Re: Re: 5.3-RELEASE: WARNING - WRITE_DMA interrupt timout - what does it mean?

From: Zoltan Frombach <tssajo_at_hotmail.com>
Date: Wed, 10 Nov 2004 01:53:17 -0800
I'm on FreeBSD 5.3-RELEASE. I get this when I try to patch the file:

# patch subr_taskqueue.c </usr/home/tss/kernelpatch/patch-subr_taskqueue.c
Hmm...  Looks like a unified diff to me...
The text leading up to this was:
--------------------------
|--- kern/subr_taskqueue.c 5 Oct 2004 04:16:00 -0000 1.25
|+++ kern/subr_taskqueue.c 23 Oct 2004 19:18:26 -0000
--------------------------
Patching file subr_taskqueue.c using Plan A...
Hunk #1 succeeded at 36 with fuzz 2.
Hunk #2 failed at 147.
Hunk #3 failed at 182.
Hunk #4 failed at 198.
3 out of 4 hunks failed--saving rejects to subr_taskqueue.c.rej
Hmm...  The next patch looks like a unified diff to me...
The text leading up to this was:
--------------------------
|Index: sys/_task.h
|===================================================================
|RCS file: /home/ncvs/src/sys/sys/_task.h,v
|retrieving revision 1.3
|diff -u -r1.3 _task.h
|--- sys/_task.h 5 Oct 2004 04:16:01 -0000 1.3
|+++ sys/_task.h 23 Oct 2004 19:38:16 -0000
--------------------------
File to patch:


Is your patch were produce for HEAD? Or what is wrong?

Zoltan

On Wed, 10 Nov 2004, Søren Schmidt wrote:

> Zoltan Frombach wrote:
> > I just upgraded to 5.3-RELEASE a few days ago. This morning this line
> > got into my system log file:
> > Nov  9 06:14:03 www kernel: ad0: WARNING - WRITE_DMA interrupt was seen
> > but timeout fired LBA=2491143
> >
> > I've never seen this message before.
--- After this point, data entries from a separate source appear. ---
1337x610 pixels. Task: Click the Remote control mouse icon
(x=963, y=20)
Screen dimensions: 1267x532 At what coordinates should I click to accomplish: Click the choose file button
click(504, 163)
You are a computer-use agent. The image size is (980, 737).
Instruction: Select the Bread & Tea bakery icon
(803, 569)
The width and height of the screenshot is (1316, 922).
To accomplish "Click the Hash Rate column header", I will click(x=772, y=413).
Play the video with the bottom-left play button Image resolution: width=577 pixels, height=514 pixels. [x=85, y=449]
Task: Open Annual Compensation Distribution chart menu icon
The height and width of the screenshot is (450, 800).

Can someone please explain what it
> > means? With Thanks,
>
> It means that the disk has processed the write request (interrupt seen),
> but that the system (the bio_taskqueue) hasn't been able to get the
> result returned to the kernel.
>
> Your disk is not involved in this problem since it has done its part,
> but the rest of the system is either busy with something else, or there
> are bugs lurking that prohibits the bio_taskqueue from running.
>
> Either way its a WARNING not a FAILURE :)

I'm still a bit skeptical that the task queue is at fault -- I run my
notebook with continuous measurement of the latency to schedule tasks,
generating a warning for any latency > .5 seconds, and the only time I
ever see that sort of latency is during the boot process when ACPI has
scheduled a task to run, but the task queue thread has not yet been
allowed to run:

ipfw2 initialized, divert loadable, rule-based forwarding disabled,
default to deny, logging disabled
taskqueue_run: warning, queue time of 0.900011314 for context 0xc045638c
ad0: 19077MB <FUJITSU MHS2020AT E/8307> [38760/16/63] at ata0-master
UDMA33

It would be quite interesting to have someone run with this timing code on
a system reporting the warning to see what they find.  What is the
threshold to generate the ATA timeout warning?  My impression was that it
was several seconds, which is quite a long time.  The attached patch
checks for .5 second or above latency.  If the task queue is really
getting stalled for several seconds, we should figure out what task it is.
There's KTR tracing in the taskqueue code that we can use to dump a trace
stream to see what task is taking so long.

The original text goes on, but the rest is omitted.